▸ **TASK GOAL**: Please, in the data that follows, copy exactly the lines from the line with "1568x731 pixels. Task: Click" through the last one, both included. Do not include pictures.

*** Opening of DATA EXCERPTS ***

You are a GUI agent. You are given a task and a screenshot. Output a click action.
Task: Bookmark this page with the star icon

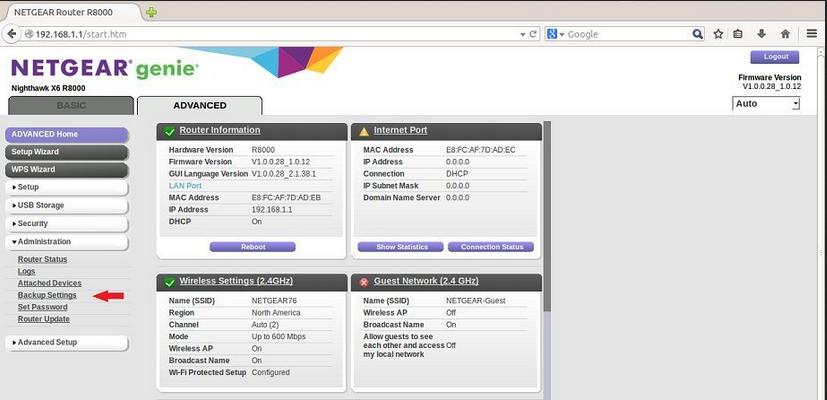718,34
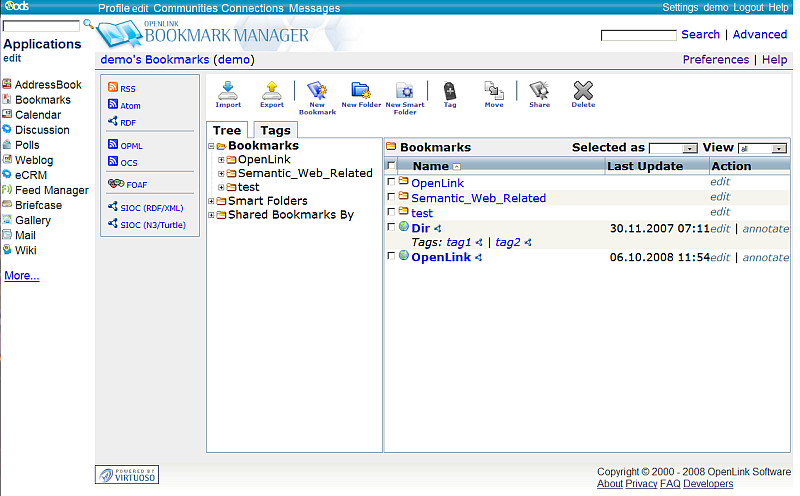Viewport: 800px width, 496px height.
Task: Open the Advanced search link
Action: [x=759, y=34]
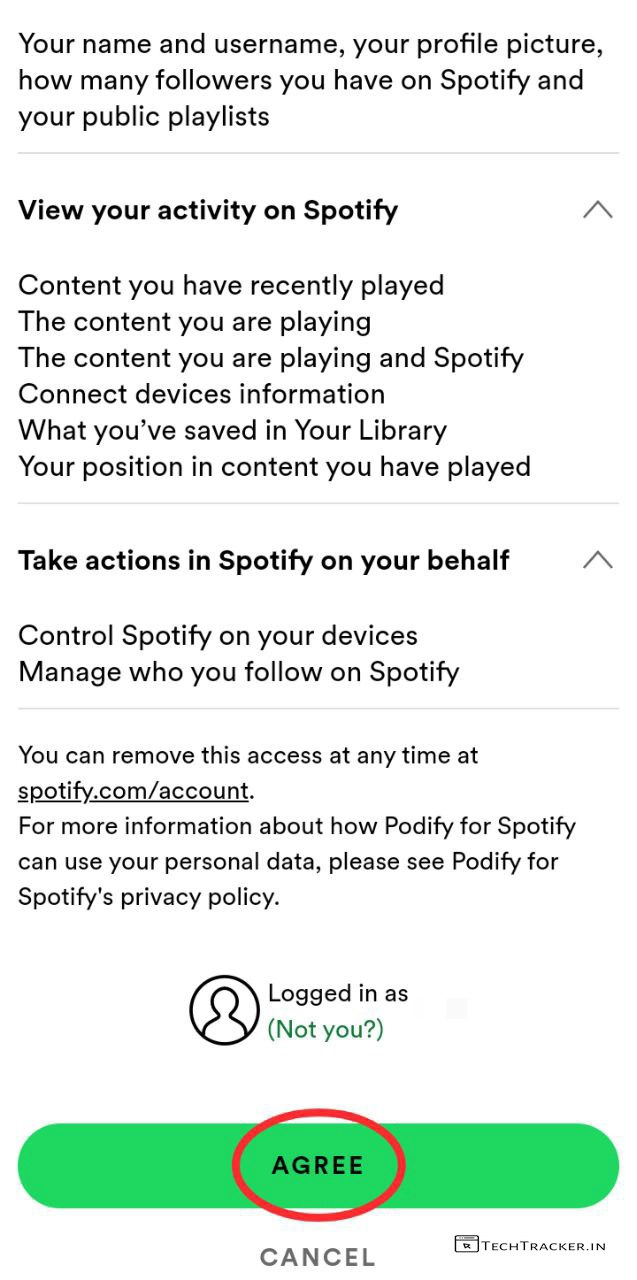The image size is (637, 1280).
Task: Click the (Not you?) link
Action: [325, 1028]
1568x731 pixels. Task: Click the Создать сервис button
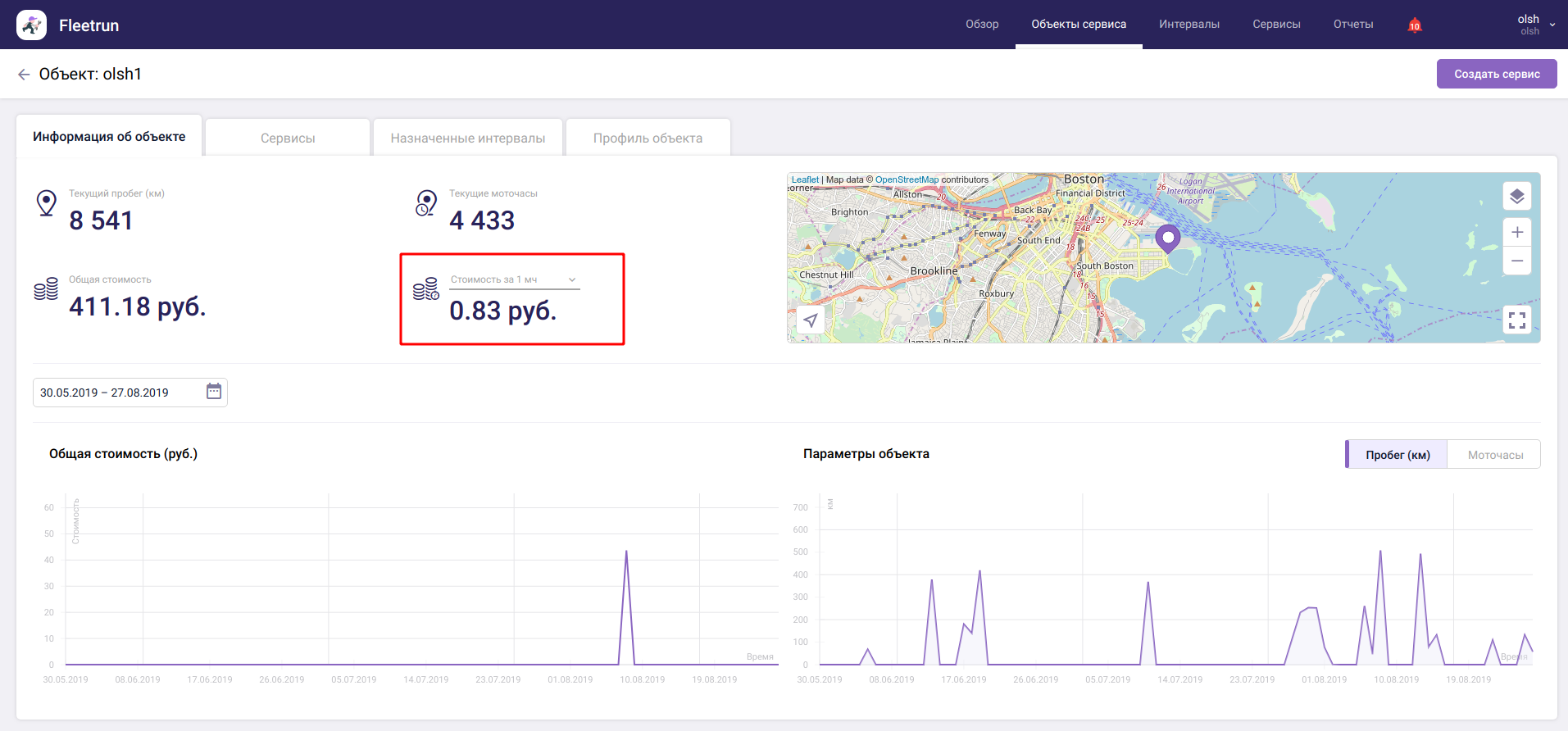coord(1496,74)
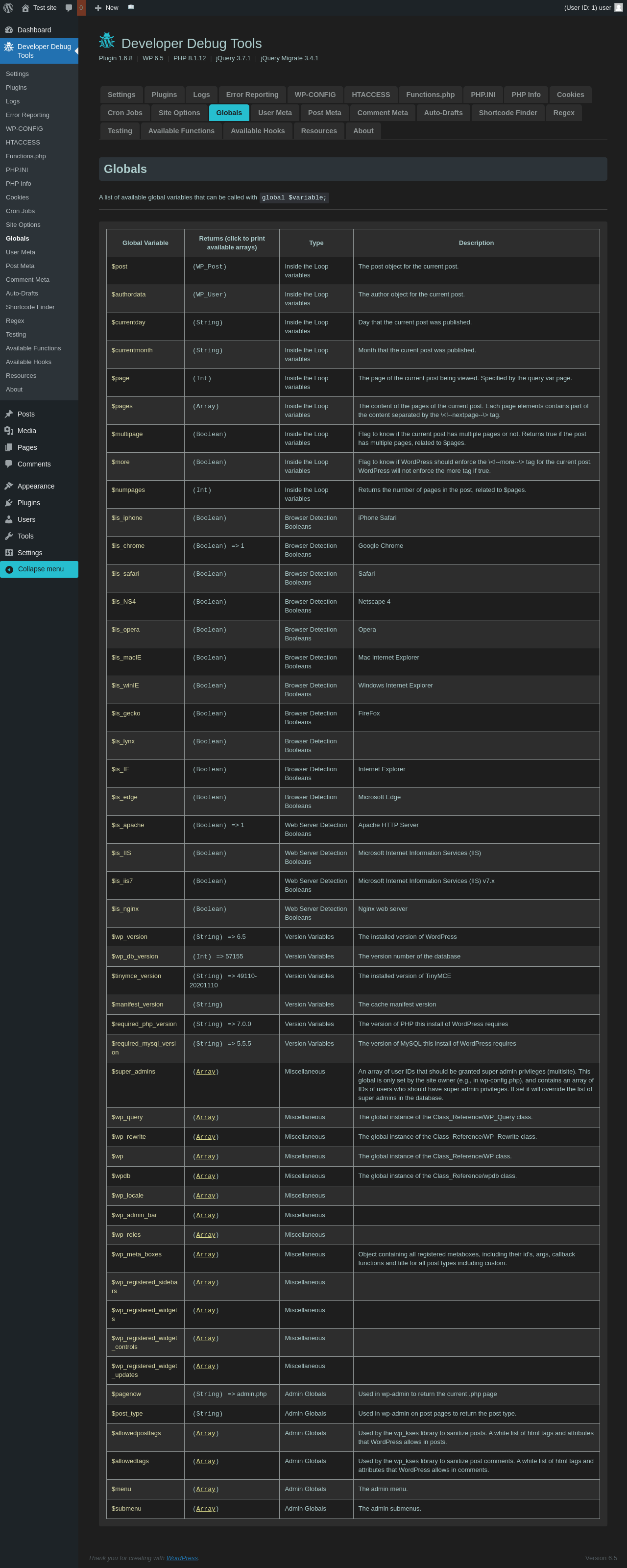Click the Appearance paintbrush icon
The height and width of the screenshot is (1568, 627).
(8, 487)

*** Close of DATA EXCERPTS ***

▸ **TASK OUTPUT**:
1568x731 pixels. Task: Click the Создать сервис button
coord(1496,74)
Click the Appearance paintbrush icon
The height and width of the screenshot is (1568, 627).
(8, 487)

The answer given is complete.